目前,最简单的猜想模型是抗HER-2单抗4D5通过与细胞膜表面的识别位点结合,导致细胞膜表面相应受体的降解。虽然这个猜想模型看似简单,但大量科学研究显示相互矛盾的结论,不能统一支持这样的假说。某些研究显示在HER-2扩增的患者中,曲妥珠单抗可以负调控HER-2的表达;而另一些报道显示在这类患者中曲妥珠单抗并不能负调控HER-2的表达。但是,目前这个问题得到了部分的解答。Austin等的研究显示,当曲妥珠单抗进入体内后,初始阶段与HER共同出现在细胞膜表面,进而被动地伴随HER-2进入正常的细胞内吞途径。这个研究结果显示,曲妥珠单抗对HER-2过表达乳腺癌患者的治疗作用可能并不是通过负调控HER-2的表达来完成的。
第二个模型是干预HER-2的信号通路。在20世纪90年代,对于曲妥珠单抗和其他多个抗HER-2单抗设计的主要思路是竞争性结合HER-2受体,阻断HER-2信号通路的开启。但是,从目前的研究情况看来,HER-2的配体还没有被发现,其受体的激活取决于同一基因家族中其他HER受体接受配体后与HER-2形成二聚体。事实上,HER-2的胞外结构域持续处于活性状态,类似于相同基因家族中其他家族成员已经结合了配体的状态,因此排除了其再结合任何配体的可能。由此推翻曲妥珠单抗是通过直接与HER-2受体的配体竞争结合位点,从而达到抑制HER-2介导的信号通路的假说。对于曲妥珠单抗通过竞争结合受体上的结合位点的假说还有另外一种解释,即虽然曲妥珠单抗不能竞争性地结合HER-2受体上的配体结合位点,但是其可以与HER家族的其他成员如HER-1、HER-3和HER-4的胞外受体结合并阻断与相应配体的结合,从而阻断其激活信号通路的能力。但是,目前还没有令人信服的实验证据支持这样的假说。例如在免疫共沉淀实验中,曲妥珠单抗并不能减少HER-2与HER-3形成异二聚体的量,荧光共振能量转移(fluoresence resonance energy transfer,FRET)的实验结果也显示曲妥珠单抗并不能抑制HER-2与HER-1(EGFR)或者HER-3的结合。

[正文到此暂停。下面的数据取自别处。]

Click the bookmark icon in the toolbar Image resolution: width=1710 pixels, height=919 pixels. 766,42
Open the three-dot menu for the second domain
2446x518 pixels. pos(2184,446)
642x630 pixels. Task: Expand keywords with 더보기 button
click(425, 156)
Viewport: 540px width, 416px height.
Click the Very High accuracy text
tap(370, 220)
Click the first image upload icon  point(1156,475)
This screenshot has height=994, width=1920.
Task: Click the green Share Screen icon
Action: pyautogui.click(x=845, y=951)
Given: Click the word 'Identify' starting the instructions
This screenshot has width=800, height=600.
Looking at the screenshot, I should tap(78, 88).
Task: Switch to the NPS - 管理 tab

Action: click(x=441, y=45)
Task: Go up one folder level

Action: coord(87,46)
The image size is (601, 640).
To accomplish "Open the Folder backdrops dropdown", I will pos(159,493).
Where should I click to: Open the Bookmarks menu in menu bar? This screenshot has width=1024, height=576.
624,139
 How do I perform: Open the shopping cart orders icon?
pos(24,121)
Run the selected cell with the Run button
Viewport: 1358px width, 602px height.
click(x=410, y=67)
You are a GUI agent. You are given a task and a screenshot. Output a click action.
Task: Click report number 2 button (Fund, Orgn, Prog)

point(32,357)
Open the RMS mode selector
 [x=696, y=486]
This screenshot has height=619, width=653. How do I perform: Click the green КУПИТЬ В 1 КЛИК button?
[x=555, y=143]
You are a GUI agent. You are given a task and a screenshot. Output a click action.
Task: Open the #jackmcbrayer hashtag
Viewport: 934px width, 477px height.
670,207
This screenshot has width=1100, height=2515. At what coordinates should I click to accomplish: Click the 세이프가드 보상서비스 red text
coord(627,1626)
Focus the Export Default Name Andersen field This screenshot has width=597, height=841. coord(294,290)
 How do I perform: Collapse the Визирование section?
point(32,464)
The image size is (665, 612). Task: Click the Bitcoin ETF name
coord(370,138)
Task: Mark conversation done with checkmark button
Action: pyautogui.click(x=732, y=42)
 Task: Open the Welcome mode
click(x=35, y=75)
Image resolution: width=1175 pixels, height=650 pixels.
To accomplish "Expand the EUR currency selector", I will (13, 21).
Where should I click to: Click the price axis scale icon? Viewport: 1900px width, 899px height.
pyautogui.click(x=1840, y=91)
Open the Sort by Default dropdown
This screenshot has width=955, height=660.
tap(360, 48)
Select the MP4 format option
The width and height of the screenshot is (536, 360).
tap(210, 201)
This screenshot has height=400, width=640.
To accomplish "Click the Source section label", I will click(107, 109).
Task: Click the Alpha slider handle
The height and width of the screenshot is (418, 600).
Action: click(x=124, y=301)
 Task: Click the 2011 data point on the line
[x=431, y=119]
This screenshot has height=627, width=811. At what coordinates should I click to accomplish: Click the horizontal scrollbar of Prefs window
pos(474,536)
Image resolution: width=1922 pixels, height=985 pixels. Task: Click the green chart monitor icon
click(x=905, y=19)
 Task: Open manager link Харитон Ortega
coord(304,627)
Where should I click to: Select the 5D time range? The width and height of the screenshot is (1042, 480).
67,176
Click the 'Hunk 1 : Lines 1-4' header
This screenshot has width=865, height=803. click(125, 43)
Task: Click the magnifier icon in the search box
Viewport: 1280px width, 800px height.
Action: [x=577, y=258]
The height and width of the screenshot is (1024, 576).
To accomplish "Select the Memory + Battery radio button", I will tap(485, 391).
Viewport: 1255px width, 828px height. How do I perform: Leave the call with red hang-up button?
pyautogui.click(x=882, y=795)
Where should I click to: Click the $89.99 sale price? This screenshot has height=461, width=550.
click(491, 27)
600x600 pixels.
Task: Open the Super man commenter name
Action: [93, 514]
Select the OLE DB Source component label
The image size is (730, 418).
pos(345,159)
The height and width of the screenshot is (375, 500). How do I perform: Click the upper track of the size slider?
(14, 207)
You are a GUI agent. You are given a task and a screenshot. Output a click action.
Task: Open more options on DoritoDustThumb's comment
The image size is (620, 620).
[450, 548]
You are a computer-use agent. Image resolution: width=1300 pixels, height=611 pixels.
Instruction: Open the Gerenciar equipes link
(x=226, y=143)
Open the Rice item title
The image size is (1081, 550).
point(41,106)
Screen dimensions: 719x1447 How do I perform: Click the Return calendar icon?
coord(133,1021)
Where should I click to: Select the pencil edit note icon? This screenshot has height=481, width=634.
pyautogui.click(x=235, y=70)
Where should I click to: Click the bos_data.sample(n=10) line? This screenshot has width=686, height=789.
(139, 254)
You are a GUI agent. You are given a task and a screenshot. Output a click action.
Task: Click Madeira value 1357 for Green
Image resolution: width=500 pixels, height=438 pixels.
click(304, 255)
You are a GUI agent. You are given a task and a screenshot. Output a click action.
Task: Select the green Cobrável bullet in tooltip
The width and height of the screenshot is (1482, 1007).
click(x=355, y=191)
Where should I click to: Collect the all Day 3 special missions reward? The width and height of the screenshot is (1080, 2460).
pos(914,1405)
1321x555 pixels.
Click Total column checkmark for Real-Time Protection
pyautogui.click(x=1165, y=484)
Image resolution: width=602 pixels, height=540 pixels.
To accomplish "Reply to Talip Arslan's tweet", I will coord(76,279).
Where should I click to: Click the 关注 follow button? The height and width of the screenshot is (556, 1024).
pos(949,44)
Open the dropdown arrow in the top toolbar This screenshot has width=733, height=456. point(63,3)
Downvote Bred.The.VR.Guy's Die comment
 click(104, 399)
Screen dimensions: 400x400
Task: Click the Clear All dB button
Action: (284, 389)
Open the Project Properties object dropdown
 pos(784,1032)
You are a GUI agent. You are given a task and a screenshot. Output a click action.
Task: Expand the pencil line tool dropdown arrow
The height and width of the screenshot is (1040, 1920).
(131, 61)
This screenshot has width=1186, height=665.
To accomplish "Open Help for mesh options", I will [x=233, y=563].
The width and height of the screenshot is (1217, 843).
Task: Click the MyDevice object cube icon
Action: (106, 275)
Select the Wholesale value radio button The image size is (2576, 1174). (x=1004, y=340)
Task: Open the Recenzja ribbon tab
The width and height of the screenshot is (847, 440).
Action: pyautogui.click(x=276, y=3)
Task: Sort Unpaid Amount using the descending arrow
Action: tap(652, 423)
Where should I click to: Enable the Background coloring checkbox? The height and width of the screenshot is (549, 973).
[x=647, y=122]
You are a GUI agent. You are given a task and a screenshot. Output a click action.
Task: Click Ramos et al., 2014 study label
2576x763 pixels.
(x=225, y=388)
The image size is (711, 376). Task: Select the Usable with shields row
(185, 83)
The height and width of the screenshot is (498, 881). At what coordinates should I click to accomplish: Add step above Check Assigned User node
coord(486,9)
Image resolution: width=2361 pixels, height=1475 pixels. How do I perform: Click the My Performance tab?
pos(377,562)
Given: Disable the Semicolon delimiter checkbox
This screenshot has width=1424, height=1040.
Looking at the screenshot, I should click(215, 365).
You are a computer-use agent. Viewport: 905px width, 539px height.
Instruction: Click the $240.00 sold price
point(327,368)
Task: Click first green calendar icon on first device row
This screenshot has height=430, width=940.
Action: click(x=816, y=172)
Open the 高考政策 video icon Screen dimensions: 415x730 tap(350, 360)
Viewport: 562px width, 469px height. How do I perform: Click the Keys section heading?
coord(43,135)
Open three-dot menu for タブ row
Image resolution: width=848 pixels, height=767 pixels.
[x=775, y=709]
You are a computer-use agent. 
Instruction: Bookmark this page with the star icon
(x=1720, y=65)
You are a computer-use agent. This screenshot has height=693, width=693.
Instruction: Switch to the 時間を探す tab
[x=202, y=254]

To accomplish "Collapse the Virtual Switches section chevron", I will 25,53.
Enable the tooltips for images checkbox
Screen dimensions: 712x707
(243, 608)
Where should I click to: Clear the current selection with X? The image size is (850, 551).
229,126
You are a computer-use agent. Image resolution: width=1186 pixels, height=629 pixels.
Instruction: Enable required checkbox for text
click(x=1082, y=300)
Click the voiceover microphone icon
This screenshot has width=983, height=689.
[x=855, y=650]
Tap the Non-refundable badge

第三个模型是HER-2分子的剪切。正如前面所介绍的HER-2的分子特征,正常情况下其相对分子质量为185 000。某些特殊患者的HER-2蛋白分子是经过剪切的,相对分子质量为95 000,这种形式的HER-2也被称作p95。有学者提出,曲妥珠单抗可以通过与HER-2受体结合后阻止HER-2从相对分子质量185 000的完整状态剪切为p95。由于p95的活性更强,并且与癌浸润、酪氨酸激酶活性和远端转移都有密切的关系,因此曲妥珠单抗达到了抑制HER-2活性的效果。但是,这样的假说也遭到了其他学者的质疑。例如HER-2功能的发挥是否一定需要其相对分子质量由185 000的形式剪切为p95的形式还尚存争议,而且很多HER-2基因扩增的患者并没有p95存在。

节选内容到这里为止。